**TO DO**
Reproduce all of the material below word for word, but leave the pictures out.

** START OF SUPPLIED MATERIAL **

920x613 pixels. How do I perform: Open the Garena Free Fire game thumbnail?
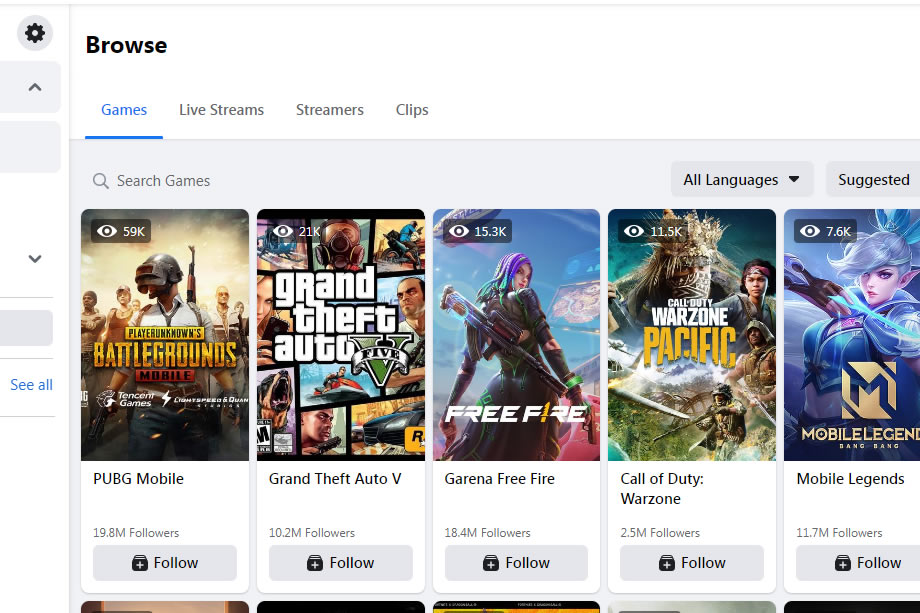click(x=516, y=334)
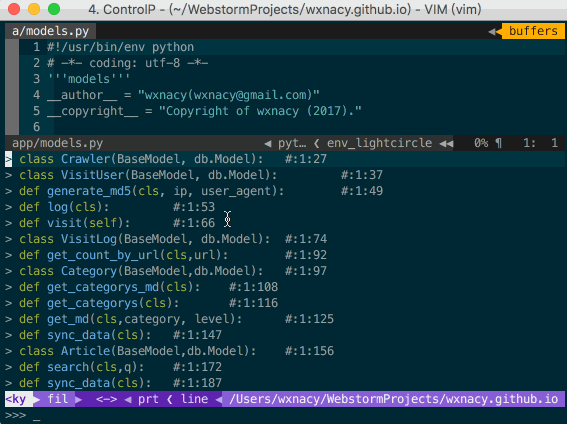Click the <ky mode segment

click(16, 399)
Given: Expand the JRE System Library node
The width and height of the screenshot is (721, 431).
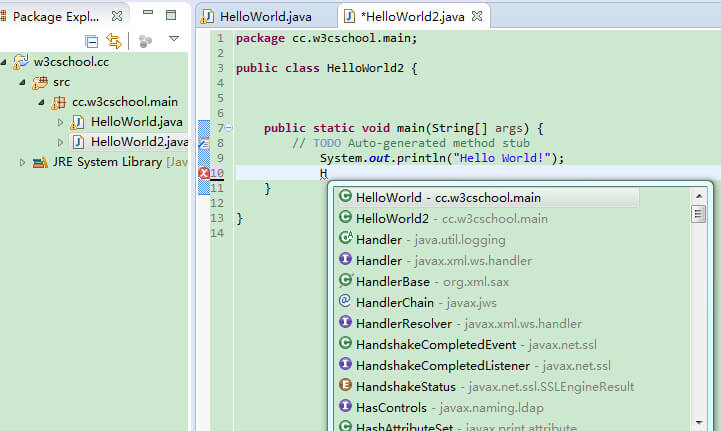Looking at the screenshot, I should coord(22,162).
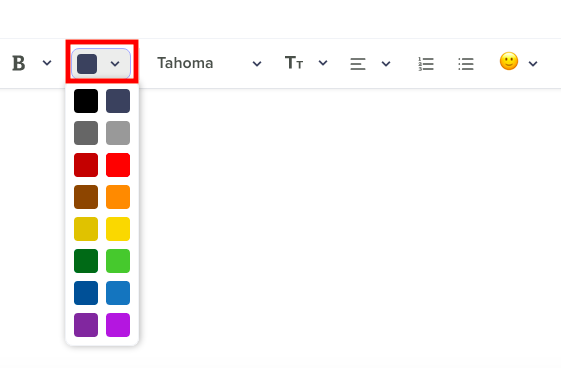Screen dimensions: 561x368
Task: Open the Tahoma font family dropdown
Action: tap(210, 63)
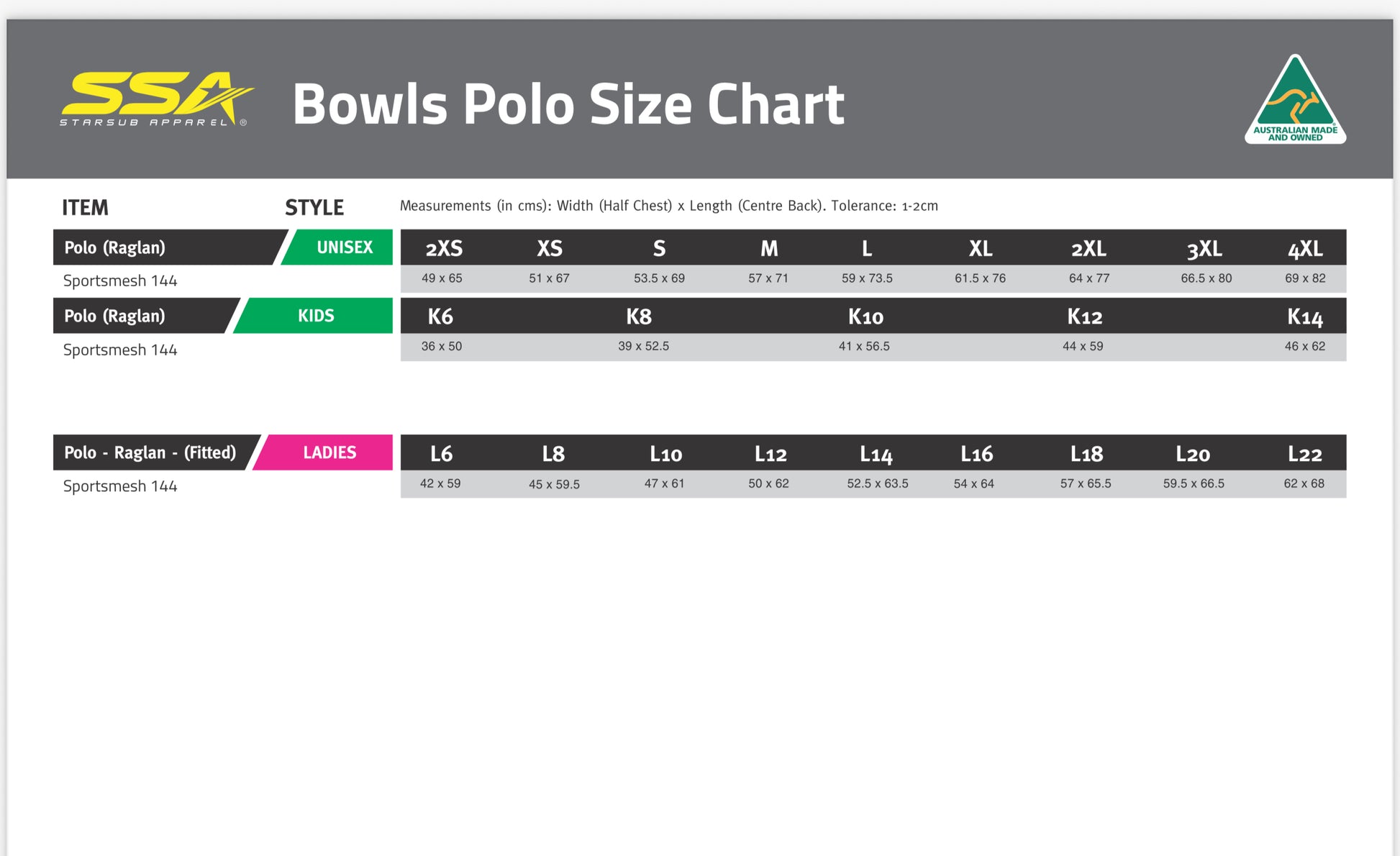The width and height of the screenshot is (1400, 856).
Task: Click the L22 ladies size header
Action: [1305, 454]
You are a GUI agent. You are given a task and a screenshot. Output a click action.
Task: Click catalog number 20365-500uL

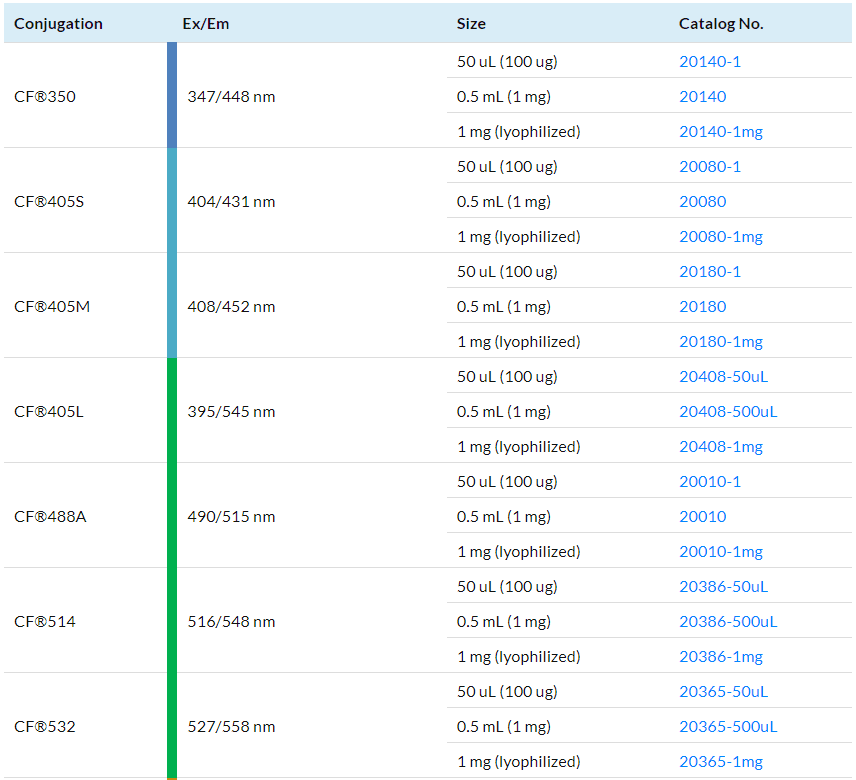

** END OF SUPPLIED MATERIAL **

**CORRECT OUTPUT**
920x613 pixels. How do I perform: Open the Garena Free Fire game thumbnail?
click(x=516, y=334)
Click the <ky mode segment

click(16, 399)
Given: Expand the JRE System Library node
The width and height of the screenshot is (721, 431).
Looking at the screenshot, I should coord(22,162).
Screen dimensions: 561x368
Task: Open the Tahoma font family dropdown
Action: tap(210, 63)
The width and height of the screenshot is (1400, 856).
Task: Click the L22 ladies size header
Action: [1305, 454]
You are a GUI agent. You are given a task and a screenshot. Output a click action.
Task: Click catalog number 20365-500uL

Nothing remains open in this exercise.